Das Center hat seit 2018 einen neuen Investor, der Leben in die Sache bringen will. Vier Jahre sind genug Zeit das auszuprobieren, deshalb versuche ich mit meinen Händen die Schiebetür aufzudrücken. Nichts. Ich setze nochmal an. Keine Chance.

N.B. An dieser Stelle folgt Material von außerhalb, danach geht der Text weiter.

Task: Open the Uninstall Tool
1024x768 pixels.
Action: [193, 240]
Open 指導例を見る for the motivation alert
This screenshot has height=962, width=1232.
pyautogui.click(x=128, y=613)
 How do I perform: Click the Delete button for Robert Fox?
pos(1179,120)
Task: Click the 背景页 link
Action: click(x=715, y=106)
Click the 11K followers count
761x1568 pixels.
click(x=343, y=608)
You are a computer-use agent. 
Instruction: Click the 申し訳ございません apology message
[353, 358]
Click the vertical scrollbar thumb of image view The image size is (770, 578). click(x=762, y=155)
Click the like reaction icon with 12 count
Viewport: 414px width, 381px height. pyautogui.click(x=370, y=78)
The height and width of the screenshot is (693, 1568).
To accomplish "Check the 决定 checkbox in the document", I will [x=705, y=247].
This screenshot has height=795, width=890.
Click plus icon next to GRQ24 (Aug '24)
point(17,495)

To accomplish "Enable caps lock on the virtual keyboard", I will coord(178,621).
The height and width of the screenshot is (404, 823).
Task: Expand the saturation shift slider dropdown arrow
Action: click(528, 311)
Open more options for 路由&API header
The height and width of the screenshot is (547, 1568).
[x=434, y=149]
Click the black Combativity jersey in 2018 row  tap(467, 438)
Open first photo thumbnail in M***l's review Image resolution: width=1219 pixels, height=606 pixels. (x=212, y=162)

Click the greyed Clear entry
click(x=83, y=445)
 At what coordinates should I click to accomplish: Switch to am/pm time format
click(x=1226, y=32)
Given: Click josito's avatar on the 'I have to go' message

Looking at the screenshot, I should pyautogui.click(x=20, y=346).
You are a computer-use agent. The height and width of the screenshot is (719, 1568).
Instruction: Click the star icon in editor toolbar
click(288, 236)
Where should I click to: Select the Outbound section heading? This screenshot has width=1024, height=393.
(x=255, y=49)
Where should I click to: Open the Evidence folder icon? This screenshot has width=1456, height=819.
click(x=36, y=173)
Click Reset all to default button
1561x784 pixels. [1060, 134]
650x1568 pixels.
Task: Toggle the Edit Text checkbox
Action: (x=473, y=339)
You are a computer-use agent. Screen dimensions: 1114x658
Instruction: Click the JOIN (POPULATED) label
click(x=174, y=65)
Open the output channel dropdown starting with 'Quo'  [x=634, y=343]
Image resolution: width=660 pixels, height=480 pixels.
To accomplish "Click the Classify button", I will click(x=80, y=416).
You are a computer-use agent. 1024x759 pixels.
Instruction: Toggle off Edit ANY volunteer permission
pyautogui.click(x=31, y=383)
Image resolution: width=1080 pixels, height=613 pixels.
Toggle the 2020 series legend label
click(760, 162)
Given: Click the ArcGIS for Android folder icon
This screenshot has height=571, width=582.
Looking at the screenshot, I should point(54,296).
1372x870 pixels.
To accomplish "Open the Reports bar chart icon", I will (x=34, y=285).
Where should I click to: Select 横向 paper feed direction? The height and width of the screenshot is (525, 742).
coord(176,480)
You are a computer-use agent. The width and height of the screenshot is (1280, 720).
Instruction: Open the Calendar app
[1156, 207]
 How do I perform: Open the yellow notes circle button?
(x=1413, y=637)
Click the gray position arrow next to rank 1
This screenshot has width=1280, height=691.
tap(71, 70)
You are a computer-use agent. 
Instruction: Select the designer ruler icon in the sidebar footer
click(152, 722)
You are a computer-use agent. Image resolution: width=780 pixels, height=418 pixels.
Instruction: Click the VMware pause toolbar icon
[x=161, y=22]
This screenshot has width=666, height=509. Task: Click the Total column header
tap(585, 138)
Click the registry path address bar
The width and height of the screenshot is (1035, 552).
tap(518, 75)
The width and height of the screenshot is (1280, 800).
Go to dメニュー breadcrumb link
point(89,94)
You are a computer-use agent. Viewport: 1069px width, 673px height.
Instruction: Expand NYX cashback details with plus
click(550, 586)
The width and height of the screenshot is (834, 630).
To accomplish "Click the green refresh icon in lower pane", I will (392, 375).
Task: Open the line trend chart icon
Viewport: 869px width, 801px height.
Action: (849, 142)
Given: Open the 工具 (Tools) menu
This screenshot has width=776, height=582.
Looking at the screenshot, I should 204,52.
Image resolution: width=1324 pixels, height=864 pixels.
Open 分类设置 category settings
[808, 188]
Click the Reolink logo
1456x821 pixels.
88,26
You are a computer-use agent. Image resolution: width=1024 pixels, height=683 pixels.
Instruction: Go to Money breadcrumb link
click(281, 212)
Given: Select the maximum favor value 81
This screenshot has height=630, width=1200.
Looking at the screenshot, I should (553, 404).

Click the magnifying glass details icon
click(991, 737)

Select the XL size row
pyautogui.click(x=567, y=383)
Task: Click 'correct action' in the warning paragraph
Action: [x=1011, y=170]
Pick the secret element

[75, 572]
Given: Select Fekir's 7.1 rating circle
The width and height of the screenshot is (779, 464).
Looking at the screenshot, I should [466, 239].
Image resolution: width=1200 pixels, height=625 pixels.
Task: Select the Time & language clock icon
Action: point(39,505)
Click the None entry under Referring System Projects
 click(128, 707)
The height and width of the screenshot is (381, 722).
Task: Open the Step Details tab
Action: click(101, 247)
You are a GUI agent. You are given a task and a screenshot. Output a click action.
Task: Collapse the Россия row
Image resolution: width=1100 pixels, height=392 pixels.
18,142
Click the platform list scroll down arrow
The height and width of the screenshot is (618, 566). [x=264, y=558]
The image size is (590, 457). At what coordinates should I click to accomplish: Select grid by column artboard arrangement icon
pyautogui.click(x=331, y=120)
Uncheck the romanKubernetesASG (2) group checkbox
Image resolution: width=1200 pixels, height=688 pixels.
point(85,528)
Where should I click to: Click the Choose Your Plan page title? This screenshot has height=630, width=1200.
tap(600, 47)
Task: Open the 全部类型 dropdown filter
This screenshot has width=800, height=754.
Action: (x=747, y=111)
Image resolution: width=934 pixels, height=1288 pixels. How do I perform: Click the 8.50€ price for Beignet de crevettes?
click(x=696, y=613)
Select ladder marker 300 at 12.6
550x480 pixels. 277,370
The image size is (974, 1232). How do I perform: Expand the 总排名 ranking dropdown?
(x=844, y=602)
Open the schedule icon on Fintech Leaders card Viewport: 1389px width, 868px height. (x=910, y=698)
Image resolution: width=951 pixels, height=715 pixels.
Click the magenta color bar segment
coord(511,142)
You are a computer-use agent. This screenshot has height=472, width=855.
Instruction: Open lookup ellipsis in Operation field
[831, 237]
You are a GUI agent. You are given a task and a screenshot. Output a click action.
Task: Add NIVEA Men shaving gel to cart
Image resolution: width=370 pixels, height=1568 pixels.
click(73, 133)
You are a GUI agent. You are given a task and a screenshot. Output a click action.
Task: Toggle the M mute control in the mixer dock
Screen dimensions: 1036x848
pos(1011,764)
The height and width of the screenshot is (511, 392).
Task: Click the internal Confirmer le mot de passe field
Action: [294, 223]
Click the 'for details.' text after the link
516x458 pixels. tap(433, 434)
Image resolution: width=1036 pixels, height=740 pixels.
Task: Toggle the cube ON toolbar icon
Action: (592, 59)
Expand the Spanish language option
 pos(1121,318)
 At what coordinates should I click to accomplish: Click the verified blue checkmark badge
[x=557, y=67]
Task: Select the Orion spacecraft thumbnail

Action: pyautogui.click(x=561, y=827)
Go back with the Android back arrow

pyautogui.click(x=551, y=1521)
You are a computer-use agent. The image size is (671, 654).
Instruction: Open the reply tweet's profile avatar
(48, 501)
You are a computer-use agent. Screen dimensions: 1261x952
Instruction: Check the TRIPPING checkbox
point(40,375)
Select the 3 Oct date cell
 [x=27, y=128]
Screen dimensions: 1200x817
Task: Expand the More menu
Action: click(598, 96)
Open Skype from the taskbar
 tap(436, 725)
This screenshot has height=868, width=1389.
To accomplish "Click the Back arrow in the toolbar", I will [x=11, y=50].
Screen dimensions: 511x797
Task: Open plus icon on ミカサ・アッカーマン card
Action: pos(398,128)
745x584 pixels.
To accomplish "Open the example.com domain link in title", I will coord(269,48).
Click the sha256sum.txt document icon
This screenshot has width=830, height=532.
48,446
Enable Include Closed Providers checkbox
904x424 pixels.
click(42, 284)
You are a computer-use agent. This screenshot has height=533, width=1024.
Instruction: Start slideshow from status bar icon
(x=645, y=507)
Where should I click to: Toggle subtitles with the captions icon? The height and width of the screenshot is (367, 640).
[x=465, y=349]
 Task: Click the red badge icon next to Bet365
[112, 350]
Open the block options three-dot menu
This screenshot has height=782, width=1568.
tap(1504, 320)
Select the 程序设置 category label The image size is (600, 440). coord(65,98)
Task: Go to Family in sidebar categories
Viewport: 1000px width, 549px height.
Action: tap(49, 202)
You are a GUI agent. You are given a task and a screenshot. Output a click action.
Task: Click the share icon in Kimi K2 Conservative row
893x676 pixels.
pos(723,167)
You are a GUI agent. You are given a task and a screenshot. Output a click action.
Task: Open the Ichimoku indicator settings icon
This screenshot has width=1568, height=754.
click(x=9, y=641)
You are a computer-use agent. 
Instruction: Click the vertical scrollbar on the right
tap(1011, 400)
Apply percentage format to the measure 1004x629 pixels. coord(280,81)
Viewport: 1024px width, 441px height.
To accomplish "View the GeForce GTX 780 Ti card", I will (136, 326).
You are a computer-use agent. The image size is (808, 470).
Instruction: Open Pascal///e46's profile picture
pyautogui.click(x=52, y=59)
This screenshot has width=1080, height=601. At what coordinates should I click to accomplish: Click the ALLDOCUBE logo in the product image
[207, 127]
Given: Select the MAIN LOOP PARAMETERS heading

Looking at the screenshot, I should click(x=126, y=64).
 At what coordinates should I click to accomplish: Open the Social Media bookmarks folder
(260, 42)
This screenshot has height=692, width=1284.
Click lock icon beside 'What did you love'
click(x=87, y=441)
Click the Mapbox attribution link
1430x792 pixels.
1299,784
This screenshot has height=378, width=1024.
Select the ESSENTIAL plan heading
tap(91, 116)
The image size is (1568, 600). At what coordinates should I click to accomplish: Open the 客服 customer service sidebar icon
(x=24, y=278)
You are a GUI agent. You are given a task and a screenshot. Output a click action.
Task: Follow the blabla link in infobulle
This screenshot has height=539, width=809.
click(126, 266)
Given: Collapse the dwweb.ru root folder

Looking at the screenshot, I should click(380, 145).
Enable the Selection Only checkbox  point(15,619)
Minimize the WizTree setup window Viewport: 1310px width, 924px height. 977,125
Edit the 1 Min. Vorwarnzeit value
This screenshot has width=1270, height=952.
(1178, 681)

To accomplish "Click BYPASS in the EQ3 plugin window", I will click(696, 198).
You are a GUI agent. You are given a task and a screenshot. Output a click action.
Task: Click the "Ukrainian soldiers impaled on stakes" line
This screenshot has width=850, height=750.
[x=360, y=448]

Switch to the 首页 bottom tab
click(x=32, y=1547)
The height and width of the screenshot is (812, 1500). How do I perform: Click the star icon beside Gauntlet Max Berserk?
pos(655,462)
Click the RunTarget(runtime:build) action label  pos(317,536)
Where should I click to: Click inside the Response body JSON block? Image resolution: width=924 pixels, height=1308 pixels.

Aber: nehmen wir mal an, es wäre unser Einkaufscenter. Wir würden uns natürlich zunächst erst einmal Gedanken über einen neuen Namen machen. Wir würden die elektronischen Überwachungssysteme am Eingang abschaffen. Wir würden sagen: „Entschuldigen Sie, aber hier wird es nichts zu kaufen geben.“ Wir würden bunte Fähnchen in den Wind hängen, auf denen geschrieben stände: „WIEDERERÖFFNUNG JETZT BALD!“
Die Türen wären natürlich schon in der Umbauphase offen. Wir würden im Erdgeschoss beginnen. Es gäbe große Räume und viele Sitzmöglichkeiten, eine offene Küche und einen Kühlschrank mit Getränken. Wir würden uns erstmal eine kalte Limonade aufmachen, uns zusammensetzen und unsere Vorstellungen in den Raum werfen. Wir müssten erstmal reden. Von Sonnenuntergang bis Sonnenaufgang. Wir würden die Pros und Cons abwägen und uns zwischendurch lautstark unterhalten. Wir wären kurz davor, die Liste zusammenzuknüllen und einfach drauf los zu starten, weil wir denken würden: „Was soll schon passieren?“
Wir würden außerdem einen Brief an die Investorenfirma schreiben:
Sehr geehrte Geschäftsleitung,
vielen Dank, dass Sie sich die Mühe gemacht haben das ehemalige Stapel-Center (neuer Name folgt noch) zu kaufen und mit in Ihren Businessplan aufzunehmen. Wahrscheinlich haben Sie seit 2018 noch andere Dinge auf Ihrer Liste, weshalb Sie sicherlich noch nicht dazu gekommen sind sichtbare Maßnahmen umzusetzen. Das ist schade. Aber machen Sie sich keinen Kopf. Wir übernehmen ab hier.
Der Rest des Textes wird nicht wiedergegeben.